The pandemic quickens a shift toward “aloneness together,” but it also clarifies which images have the power to circulate widely. In a time before viable reproductions of artworks, tableaux vivants were a medium for transmission, giving visual form to written descriptions of paintings by critics like Diderot. Today, the typical format of posting a tableau vivant alongside its source does more than acknowledge the inspiration: the juxtaposition also reads as a head-to-head challenge. The worldwide popularity of the tableau vivant trend suggests which side is winning. Any common reproduction of The Last Supper might be too banal to share—a reproduction of an overfamiliar work in a sea of identical reproductions. But an image of doctors on the front line reanimating a scene redolent of death and betrayal? That goes viral.

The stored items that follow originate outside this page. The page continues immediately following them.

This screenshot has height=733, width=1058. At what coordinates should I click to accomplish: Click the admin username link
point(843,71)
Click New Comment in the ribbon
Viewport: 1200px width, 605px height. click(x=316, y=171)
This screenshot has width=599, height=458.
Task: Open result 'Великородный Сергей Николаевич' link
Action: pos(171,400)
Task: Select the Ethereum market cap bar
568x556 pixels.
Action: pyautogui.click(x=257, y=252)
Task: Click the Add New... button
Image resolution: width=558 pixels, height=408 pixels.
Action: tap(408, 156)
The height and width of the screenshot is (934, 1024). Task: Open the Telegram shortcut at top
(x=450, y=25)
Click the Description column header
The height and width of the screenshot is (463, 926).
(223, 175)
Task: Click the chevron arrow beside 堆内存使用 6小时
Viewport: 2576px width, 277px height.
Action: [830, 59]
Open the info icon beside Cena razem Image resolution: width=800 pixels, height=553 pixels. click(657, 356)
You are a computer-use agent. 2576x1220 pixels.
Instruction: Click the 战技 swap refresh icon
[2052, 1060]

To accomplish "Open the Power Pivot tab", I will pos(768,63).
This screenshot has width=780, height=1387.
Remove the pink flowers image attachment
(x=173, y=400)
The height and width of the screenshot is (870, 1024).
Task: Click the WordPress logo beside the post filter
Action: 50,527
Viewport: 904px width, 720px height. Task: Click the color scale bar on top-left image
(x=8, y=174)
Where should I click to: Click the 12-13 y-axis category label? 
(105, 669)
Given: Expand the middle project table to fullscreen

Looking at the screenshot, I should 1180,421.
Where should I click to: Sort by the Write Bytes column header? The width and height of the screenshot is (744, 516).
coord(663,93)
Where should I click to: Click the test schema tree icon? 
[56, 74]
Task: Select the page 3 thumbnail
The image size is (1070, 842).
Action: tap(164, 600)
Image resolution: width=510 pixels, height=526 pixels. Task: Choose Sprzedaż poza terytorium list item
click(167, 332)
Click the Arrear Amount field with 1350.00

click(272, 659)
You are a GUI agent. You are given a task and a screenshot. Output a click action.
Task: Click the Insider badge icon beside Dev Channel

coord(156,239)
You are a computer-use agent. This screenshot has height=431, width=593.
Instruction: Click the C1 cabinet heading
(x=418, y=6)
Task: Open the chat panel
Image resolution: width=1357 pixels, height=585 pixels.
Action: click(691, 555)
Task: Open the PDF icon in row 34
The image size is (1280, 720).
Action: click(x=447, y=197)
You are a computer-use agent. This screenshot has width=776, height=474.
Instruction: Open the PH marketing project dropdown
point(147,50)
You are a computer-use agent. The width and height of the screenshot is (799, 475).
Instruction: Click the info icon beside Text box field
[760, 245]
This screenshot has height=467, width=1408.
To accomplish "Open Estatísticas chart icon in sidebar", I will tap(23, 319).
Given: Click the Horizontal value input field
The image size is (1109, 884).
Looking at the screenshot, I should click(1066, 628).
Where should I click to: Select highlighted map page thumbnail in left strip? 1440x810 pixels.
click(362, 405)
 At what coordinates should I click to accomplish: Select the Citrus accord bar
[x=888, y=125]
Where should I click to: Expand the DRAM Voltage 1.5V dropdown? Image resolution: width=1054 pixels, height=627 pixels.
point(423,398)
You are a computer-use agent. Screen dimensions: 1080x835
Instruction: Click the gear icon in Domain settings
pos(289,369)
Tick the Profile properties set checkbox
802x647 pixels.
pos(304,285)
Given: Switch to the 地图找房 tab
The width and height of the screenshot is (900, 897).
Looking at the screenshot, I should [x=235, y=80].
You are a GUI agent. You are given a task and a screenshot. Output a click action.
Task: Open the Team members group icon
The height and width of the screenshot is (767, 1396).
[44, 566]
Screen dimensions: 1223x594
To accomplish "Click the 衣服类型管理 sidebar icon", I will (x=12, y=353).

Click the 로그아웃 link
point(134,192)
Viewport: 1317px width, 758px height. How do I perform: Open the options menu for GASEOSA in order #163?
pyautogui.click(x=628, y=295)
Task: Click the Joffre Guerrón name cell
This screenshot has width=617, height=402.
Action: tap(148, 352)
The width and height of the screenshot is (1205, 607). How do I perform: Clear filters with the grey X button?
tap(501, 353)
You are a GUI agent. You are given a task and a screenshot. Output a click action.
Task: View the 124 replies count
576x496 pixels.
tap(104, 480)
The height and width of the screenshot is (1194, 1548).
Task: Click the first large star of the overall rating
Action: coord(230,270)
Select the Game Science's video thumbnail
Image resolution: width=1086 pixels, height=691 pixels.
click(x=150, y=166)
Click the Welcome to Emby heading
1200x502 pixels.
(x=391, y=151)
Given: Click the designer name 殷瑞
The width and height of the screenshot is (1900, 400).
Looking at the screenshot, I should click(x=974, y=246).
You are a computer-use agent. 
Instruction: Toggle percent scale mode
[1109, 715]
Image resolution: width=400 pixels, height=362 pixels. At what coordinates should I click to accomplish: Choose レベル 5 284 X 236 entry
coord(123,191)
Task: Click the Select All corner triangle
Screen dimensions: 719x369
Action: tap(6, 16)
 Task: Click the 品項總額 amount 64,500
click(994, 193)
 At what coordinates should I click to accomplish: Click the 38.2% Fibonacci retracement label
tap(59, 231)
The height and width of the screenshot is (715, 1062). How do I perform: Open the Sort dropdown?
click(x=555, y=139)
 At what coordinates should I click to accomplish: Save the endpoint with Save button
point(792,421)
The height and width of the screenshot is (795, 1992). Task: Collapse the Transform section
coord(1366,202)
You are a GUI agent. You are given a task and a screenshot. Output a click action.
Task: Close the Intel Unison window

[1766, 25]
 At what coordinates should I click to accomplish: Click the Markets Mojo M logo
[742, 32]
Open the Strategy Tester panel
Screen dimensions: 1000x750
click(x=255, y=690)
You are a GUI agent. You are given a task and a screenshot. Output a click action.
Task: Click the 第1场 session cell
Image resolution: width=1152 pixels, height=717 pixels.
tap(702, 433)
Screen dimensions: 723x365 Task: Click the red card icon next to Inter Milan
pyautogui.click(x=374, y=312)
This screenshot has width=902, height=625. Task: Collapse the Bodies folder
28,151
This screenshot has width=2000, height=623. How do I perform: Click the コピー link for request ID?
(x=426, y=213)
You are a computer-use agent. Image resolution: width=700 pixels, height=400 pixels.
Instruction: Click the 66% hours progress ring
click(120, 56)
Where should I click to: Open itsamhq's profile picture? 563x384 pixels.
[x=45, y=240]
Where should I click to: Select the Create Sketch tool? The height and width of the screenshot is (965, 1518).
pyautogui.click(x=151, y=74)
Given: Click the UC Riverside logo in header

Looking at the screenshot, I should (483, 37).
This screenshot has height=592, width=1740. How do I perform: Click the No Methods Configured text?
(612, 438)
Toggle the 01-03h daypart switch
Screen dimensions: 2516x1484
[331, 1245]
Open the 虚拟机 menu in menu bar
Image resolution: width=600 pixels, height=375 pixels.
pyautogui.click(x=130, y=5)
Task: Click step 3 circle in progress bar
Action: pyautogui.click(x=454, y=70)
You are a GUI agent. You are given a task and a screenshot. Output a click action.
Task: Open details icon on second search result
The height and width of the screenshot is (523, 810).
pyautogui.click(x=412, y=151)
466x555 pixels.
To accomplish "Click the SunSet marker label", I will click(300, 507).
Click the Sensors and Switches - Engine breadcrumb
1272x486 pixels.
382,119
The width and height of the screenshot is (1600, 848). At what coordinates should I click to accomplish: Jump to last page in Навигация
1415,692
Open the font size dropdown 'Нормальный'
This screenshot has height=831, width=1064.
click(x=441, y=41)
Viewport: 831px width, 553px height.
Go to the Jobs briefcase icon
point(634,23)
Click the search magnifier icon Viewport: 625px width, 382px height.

Still, the substitution of living figures for a painting requires a trade-off. While making a painting appear half-alive, the participants in the exercise risk appearing half-dead themselves, subsumed by the static image. One nineteenth-century critic described Goethe’s tableau vivant scenes as having been conjured by Medusa’s head, freezing the actors in place. Tableaux vivants have drawn comparison to the uncanny of wax museums and melancholy death masks. Roland Barthes characterized photography in general as “a kind of Tableau Vivant, a figuration of the motionless and made-up face beneath which we see the dead.” While tableaux vivants have offered cover for nudity and a space for relaxing social mores, the practice has also afforded opportunities to reflect on horrors that could not otherwise be acknowledged in refined company. During the years in which Goethe was writing, Classical scenes of betrayal and murder offered an indirect outlet for anxieties about the French Revolution.
Living figures may make familiar images more compelling, but pathos is the most effective social media accelerant. If fidelity and production value matter little in a tableau vivant, then intensity of feeling is key to the format’s success at communicating in an isolated world. Homemade tableaux are steeped in irony, of course, but how could it be otherwise? Those of us who aren’t on the front lines of this pandemicta are witnessing its horrors at a distance and through screens. An art of guises and poses, of shared images and collective experience, of half-death and half-life, may be the ideal format for confronting this strange trauma in isolation.